Passage for review:

= Beginning of Section =

Key word: briefly. Half a page, not your personal statement 2.0.
And in some scenarios, especially smaller or less rigid programs, clear sincerity does matter. I’ve seen a PD say in a meeting: “They came back for second look, asked all the right questions, and sent a thoughtful note. Bump them up a few spots.”
Notice: a few spots. That is the realistic ceiling most of the time.
| Step | Description |
|---|---|
| Step 1 | Interview Completed |
| Step 2 | Program Drafts Rank List |
| Step 3 | Second Look Option |
| Step 4 | Rank List Mostly Unchanged |
| Step 5 | Resident and PD Impressions |
| Step 6 | Post Second Look Email |
| Step 7 | Minor upward adjustment |
| Step 8 | Final Rank List |
| Step 9 | Borderline or special case? |
How to Write One Without Drinking the Kool-Aid
If you choose to send a post–second look letter, at least do it like someone who understands reality.
A few ground rules:
Be specific or do not bother.
“Your program is amazing” is noise. “Talking to Dr. X about the structure of your night float and how seniors are shielded for dedicated operative days made me realize this is where I’d grow fastest as an independent surgeon” is signal.Keep it short.
PDs are not reading 800-word essays in late February. They’re tired. They’re in clinic. Think 2–3 short paragraphs.Don’t overpromise or lie.
If they’re truly your #1, say so. If not, don’t claim it. You’re not scoring integrity points by playing politician.Don’t sound desperate.

= End of Section =

Problem requirements:
Return the portion of the passage on post–second look letters from "A few ground" to "signal.Keep it short.", copied word for word.

Raw data:

= Beginning of Section =

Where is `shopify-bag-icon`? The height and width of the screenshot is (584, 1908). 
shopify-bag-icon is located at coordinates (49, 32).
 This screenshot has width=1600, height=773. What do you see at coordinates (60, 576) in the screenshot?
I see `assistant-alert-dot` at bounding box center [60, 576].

= End of Section =

Task solution:
A few ground rules:
Be specific or do not bother.
“Your program is amazing” is noise. “Talking to Dr. X about the structure of your night float and how seniors are shielded for dedicated operative days made me realize this is where I’d grow fastest as an independent surgeon” is signal.Keep it short.